Genes for catecholamine biosynthesis: cloning by expression and identification of the cDNA for rat dopamine beta-hydroxylase.
Academic Article
Overview
abstract
mRNA for dopamine beta-hydroxylase [3,4-dihydroxyphenylethylamine, ascorbate:oxygen oxidoreductase (beta-hydroxylating), EC 1.14.17.1] has been partially purified from poly(A)+ mRNA isolated from a rat pheochromocytoma cell line. Shared antigenic determinants between tyrosine hydroxylase and dopamine beta-hydroxylase allowed us to obtain enriched fractions of dopamine beta-hydroxylase mRNA by immunoprecipitating translated mRNA products with tyrosine hydroxylase antisera.
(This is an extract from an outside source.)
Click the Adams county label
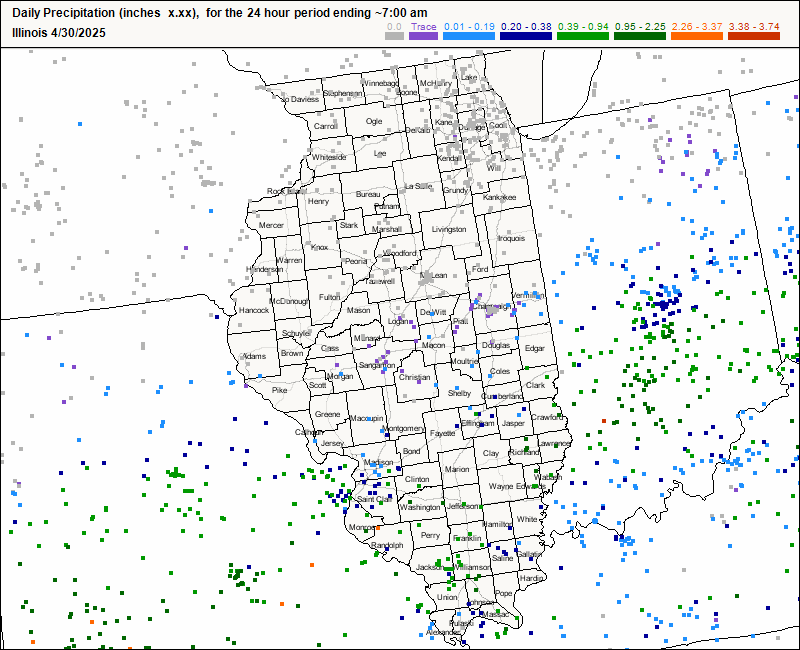This screenshot has width=800, height=650. coord(255,356)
The enriched dopamine beta-hydroxylase mRNA was used to synthesize the corresponding cDNAs, which were then cloned in the Pst I site of pBR322. Recombinant colonies were characterized by an in situ colony immunoassay and hybrid-selected translation. In vitro translation of the mRNA selected from one recombinant clone produced a protein of 75,000 daltons that comigrated with authentic dopamine beta-hydroxylase. Partial proteolysis of both authentic dopamine beta-hydroxylase and the protein encoded by the recombinant clone produced identical peptide patterns.